Conservation of angular momentum about combined center of mass If a ball collides with and sticks to an unhinged uniform rod on a smooth table (the path of the ball does not necessarily pass through the center of the uniform rod), is angular momentum conserved about the center of mass of the rod and ball or about the center of the rod? Why? Is angular momentum about both conserved, and, if so, how can we calculate this? 
 A: Angular momentum should be conserved in any inertial frame of reference - if you move with the center of mass, the motion you see will be rotation about the center of mass; if you move with a different frame of reference, you will see rotation about a different axis.
So the short answer is "it doesn't matter".
Whether they "give the same answer" depends on whether you do the calculations properly...
A: Angular momentum depends on the axis about which you calculate it.

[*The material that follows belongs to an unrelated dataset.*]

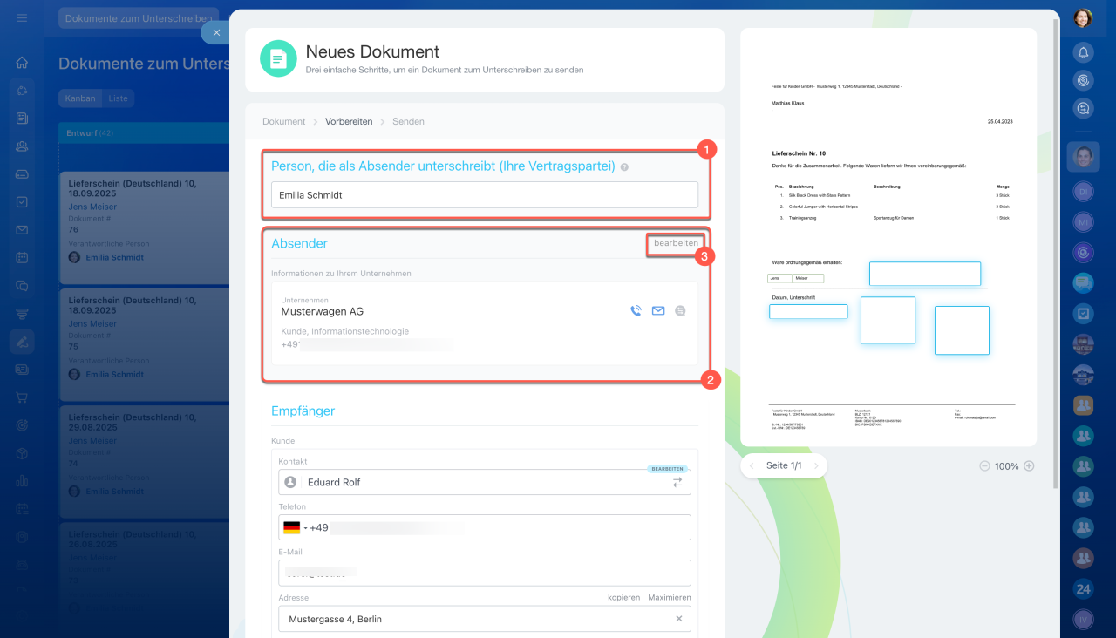Zoom in preview with the plus button

coord(1029,466)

That means you'll get a different number depending on the axis, but no matter the choice, it's always conserved (assuming no external forces act on the system).

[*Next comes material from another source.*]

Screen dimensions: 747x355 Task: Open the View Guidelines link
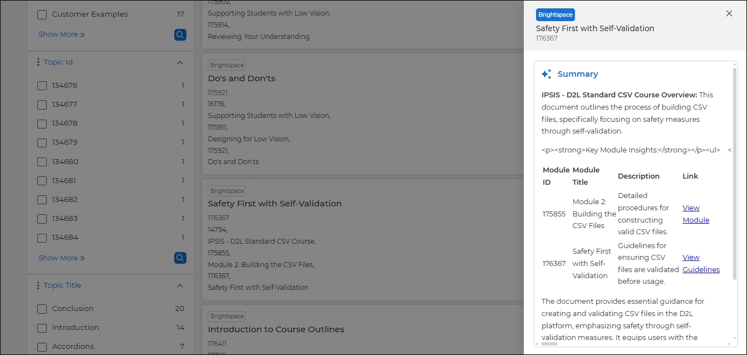tap(700, 263)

For example, imagine a ball of mass $m$ and velocity $v$ hits and sticks to the rod a distance $d$ from its center:


*

*If you choose the rotation axis to be the center of the stationary rod, you would calculate the angular momentum before the collision to be $mvd$. After the collision the system ang. mom. is still $mvd$ about the fixed point where the rod was initially. 

*Now say you choose an axis at the point where the ball hits the rod. The initial ang. mom. is zero, so the final ang. mom. is also zero around that point. After the collision, the system is rotating, but its linear momentum is offset from the chosen axis, so there are two contributions to ang. mom. that exactly cancel.